**PROBLEM REQUIREMENTS**
Could you rewrite the lines from the line with "Task: Click the Country column header" up to and including the line with "Action: point(59,199)", swapping "Country" for "Region" and keeping everything else the same? Leave the pictures out of your answer.

**DATA TO USE**
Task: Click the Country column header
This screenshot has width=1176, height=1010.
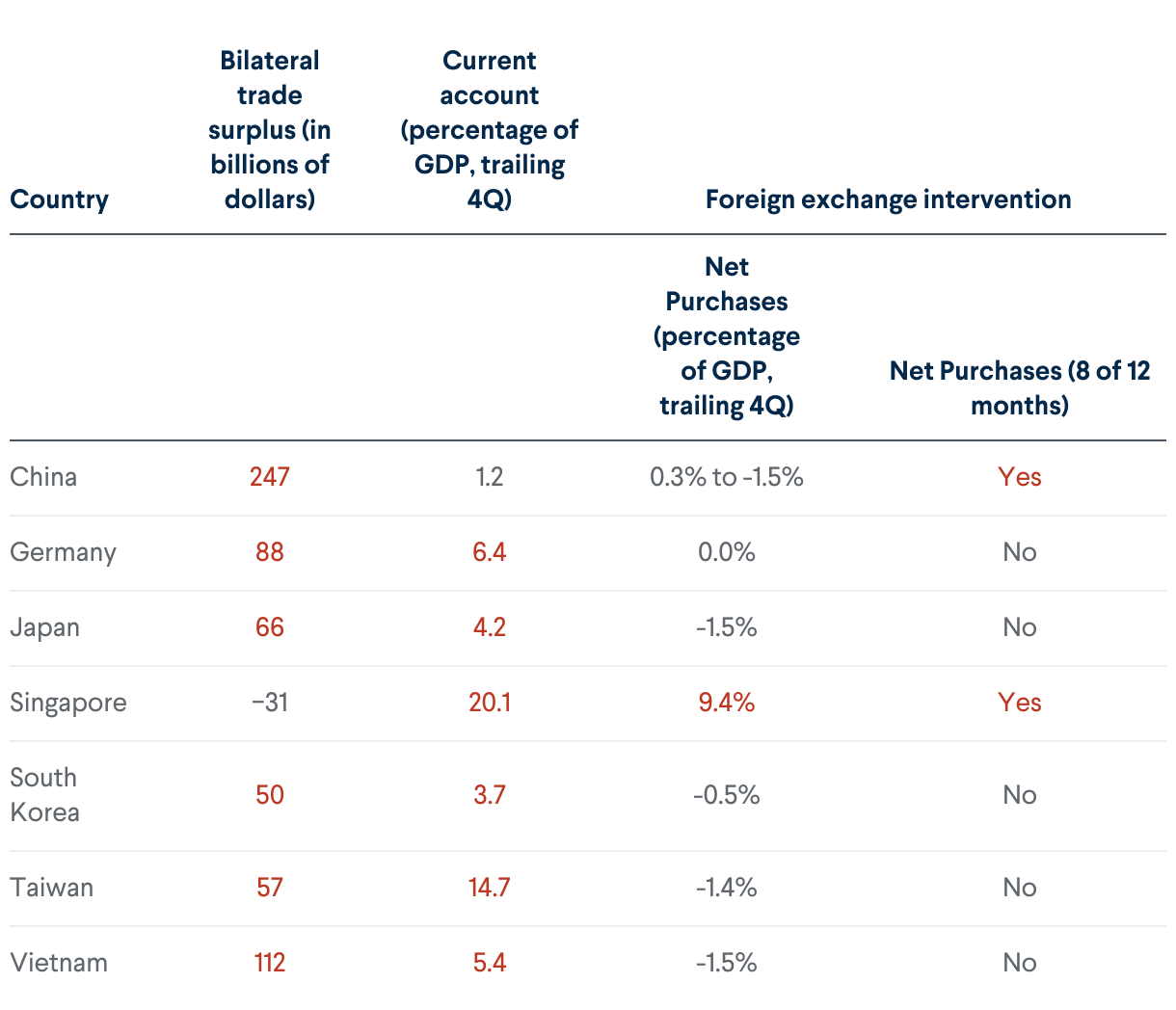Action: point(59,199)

--

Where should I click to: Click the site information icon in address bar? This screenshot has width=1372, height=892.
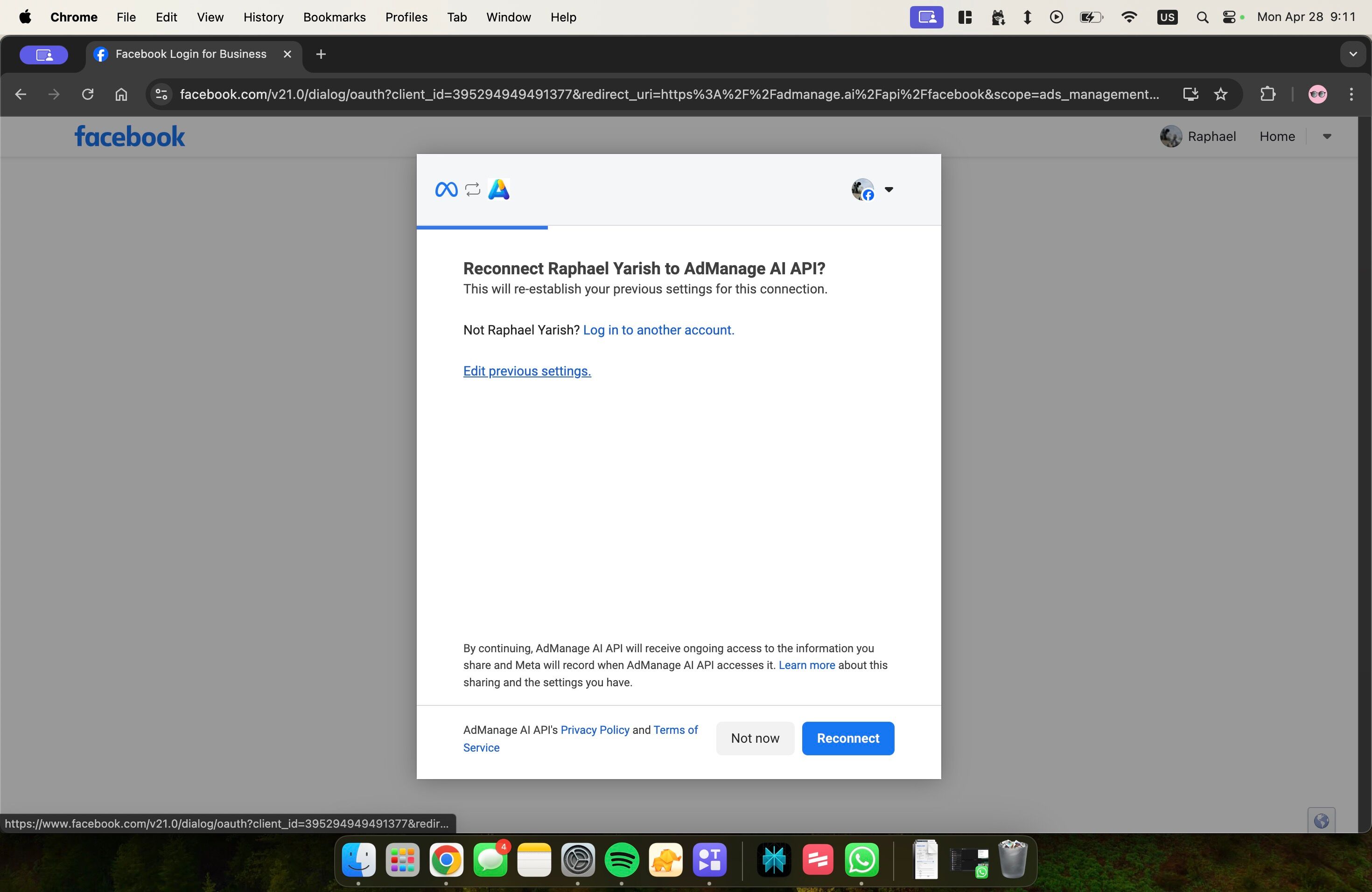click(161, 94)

**CORRECT RESPONSE**
Task: Click the Region column header
This screenshot has width=1176, height=1010.
Action: point(59,199)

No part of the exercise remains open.